Nathanaël Coste, béret sur la tête, n’a pas encore l’habitude de s’adresser à des journalistes. C’est l’un de ses tout premiers entretiens. Ce n’est pourtant pas le premier film qu’il réalise. La mondialisation et ses conséquences étaient déjà au cœur de ses précédents documentaires. En quête de sens est plus particulièrement destiné à sa génération : les 20-35 ans. S’il fait salle comble depuis sa sortie mi-janvier — qui plus est, uniquement grâce au bouche-à-oreille —, c’est parce que « contrairement à ce que l’on pourrait penser, les gens ne sont pas réfractaires au positif et aux bonnes nouvelles ». D’après lui, ce succès illustre aussi le fait que les gens sont en quête d’un sens à donner à leur existence.

L’Afrique, « ma première baffe »

Nathanaël Coste est né à Paris, une ville où il « a grandi au contact  la diversité culturelle ». Ses parents travaillent dans le social et ont affaire à des gens venant des quatre coins du monde, parfois maltraités. « Mon père et ma mère m’ont transmis des valeurs comme la tolérance et l’écoute des autres », affirme-t-il.
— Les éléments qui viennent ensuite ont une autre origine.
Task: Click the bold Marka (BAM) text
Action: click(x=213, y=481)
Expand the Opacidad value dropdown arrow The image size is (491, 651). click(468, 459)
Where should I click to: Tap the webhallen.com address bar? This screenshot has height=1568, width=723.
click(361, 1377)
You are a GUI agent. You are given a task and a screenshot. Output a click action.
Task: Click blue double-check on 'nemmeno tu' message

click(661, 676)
Après son bac, il commence des études à l’université, ce qui ne lui convient pas : « Je suis alors parti avec un ami en Afrique — au Sénégal, au Mali et au Burkina Faso — pendant trois mois. C’est là que j’ai attrapé le virus du voyage, en plus du virus de la dysenterie et du paludisme. À 18 ans, ça a été ma première baffe. Je me suis dit: « Est-ce que tout ce que j’ai appris pendant ma vie, c’était vraiment juste ? N’y a-t-il pas autre chose à comprendre ailleurs ? ». » Cette remise en question de son système de croyances, « cette rupture, ce grand malaise, c’est un peu ce qu’on décrit dans En quête de sens ».
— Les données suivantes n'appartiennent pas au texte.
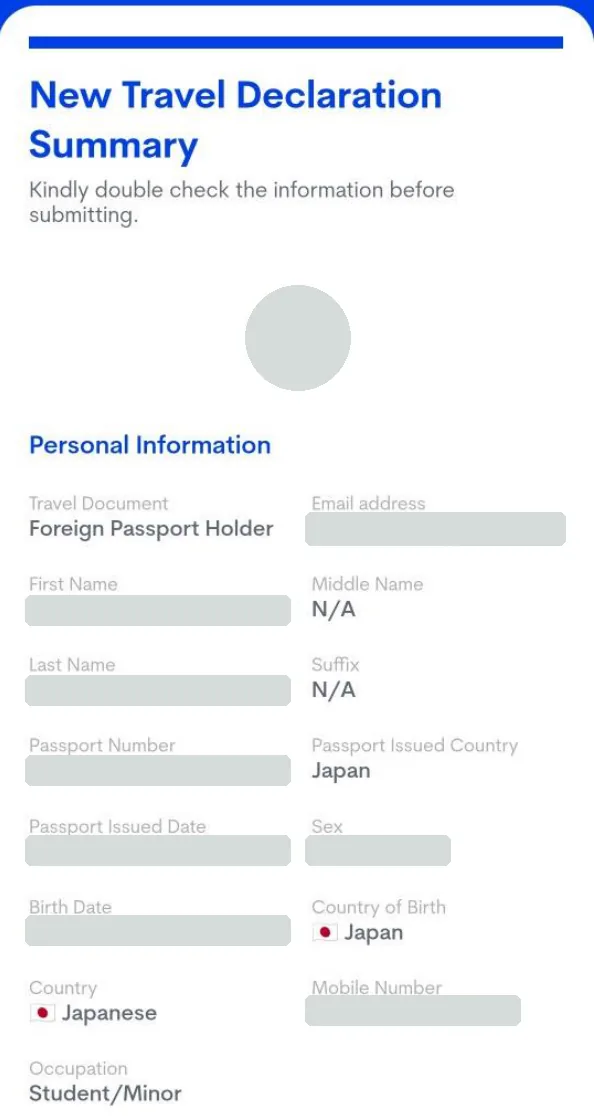
Task: Click the gray profile photo placeholder
Action: tap(298, 338)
De retour à Paris, il commence des études de géographie, gestion des espaces ruraux et développement local, qui ont renforcé son intérêt pour les enjeux environnementaux : « La géographie m’a permis de comprendre le rapport entre les êtres humains et notre milieu. Ça m’a ouvert tout le champ de l’expérience humaine et physique. »

« Tous les problèmes sont inter-reliés »

Nathanaël Coste se passionne pour l’image et devient journaliste indépendant. Il réalise plusieurs films qui mettent en lumière des problématiques environnementales, dont Eau douce, eau amère. « Il y a trois catégories de personnes : ceux qui sont dans le déni, ceux qui se plombent. Et il y a ceux dont je pense faire partie : ceux qui se bougent, qui tentent », observe celui qui se définit comme « une âme curieuse et un chercheur de questions », avec un fort attrait pour l’introspection.
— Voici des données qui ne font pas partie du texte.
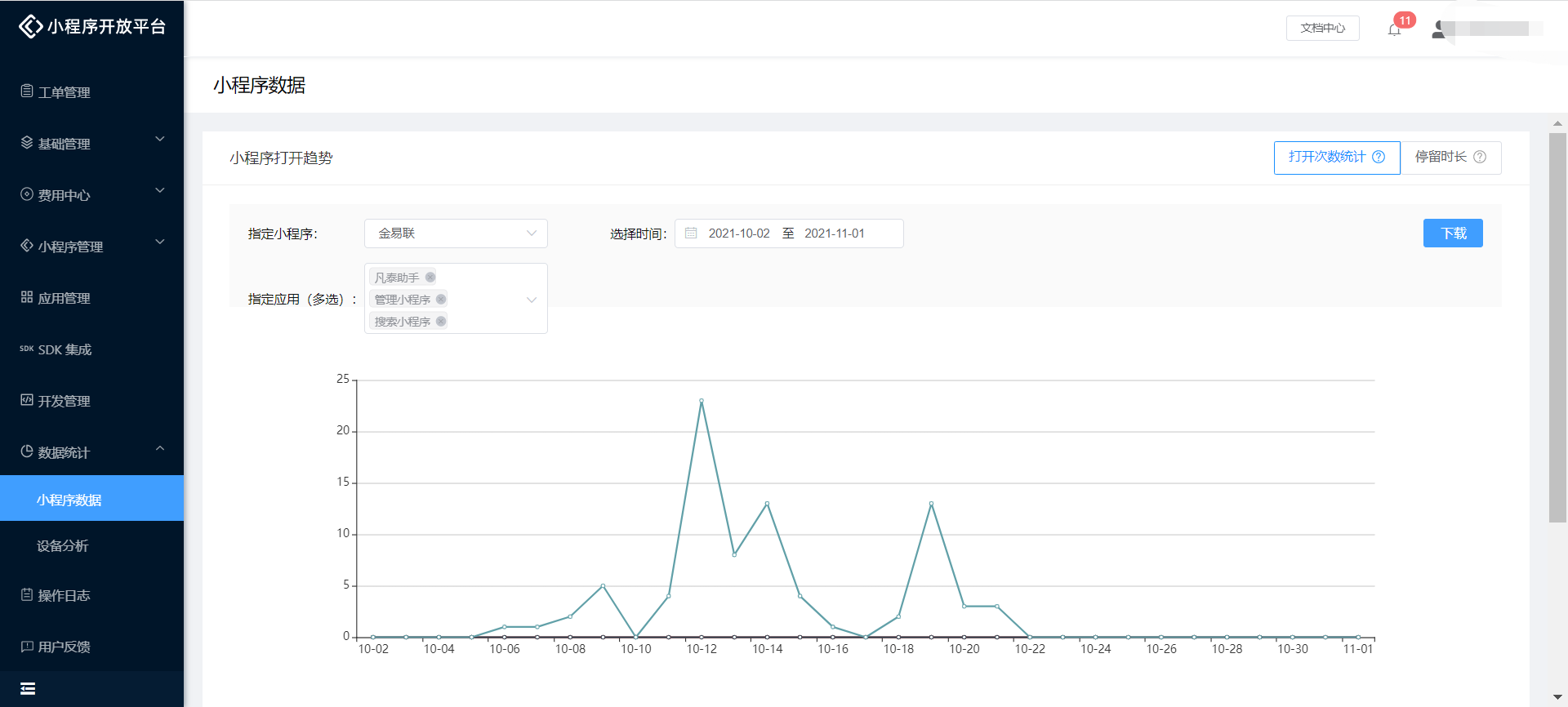Switch to the 停留时长 tab

pos(1450,157)
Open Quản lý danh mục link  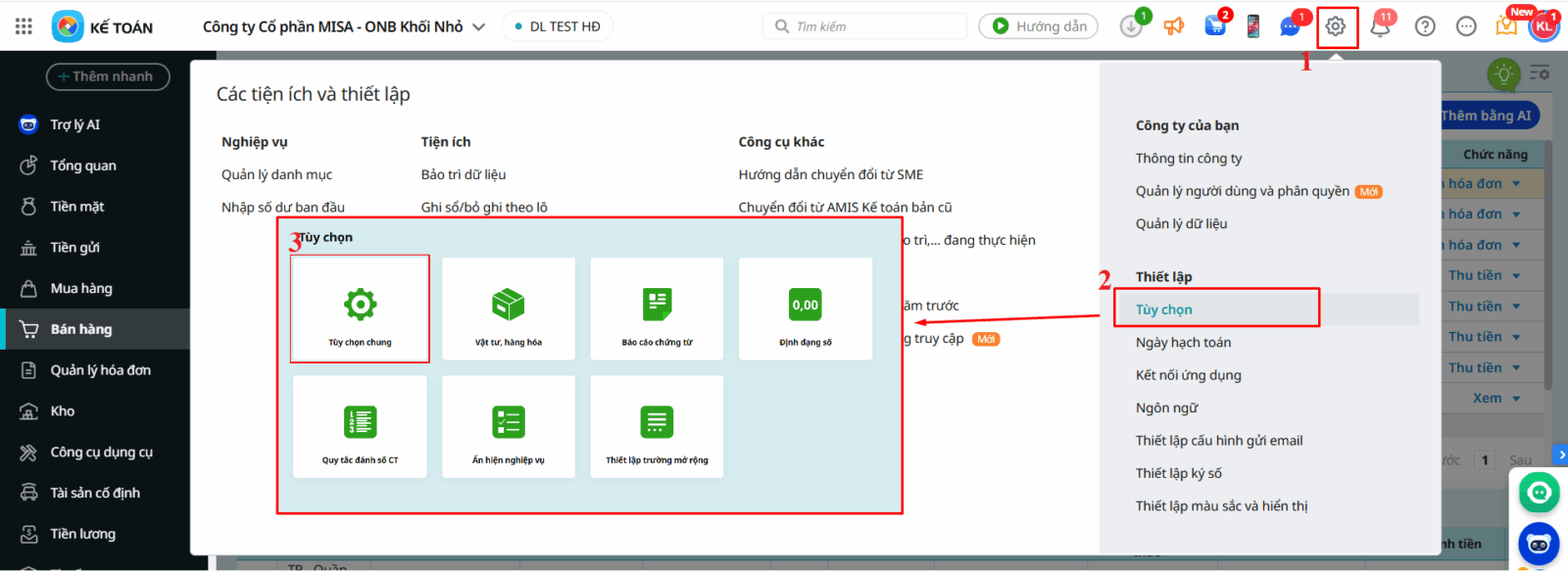(276, 174)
En quête de sens propose une lecture holistique. Nathanaël Coste regrette que les savoirs aient été « saucissonnés » à l’école : « Tous les problèmes sont inter-reliés, on ne peut plus les traiter indépendamment les uns des autres. C’est l’approche holistique que défend Edgar Morin. L’Humanité forme un seul corps vivant, comme toutes les espèces. Il y a un équilibre à trouver. » En Bolivie, le réalisateur a rencontré des Indiens très attachés à la Pachamama, la Terre-Mère. Pour eux, prendre à la Terre plus que le nécessaire pour survivre n’est pas légitime : elle a des droits et elle nous permet de vivre, elle ne nous appartient pas. « Ce n’est pas du tout l’approche que nous avons en Occident, où, quand parle d’écologie, on a une approche quantitative, répressive et contraignante. »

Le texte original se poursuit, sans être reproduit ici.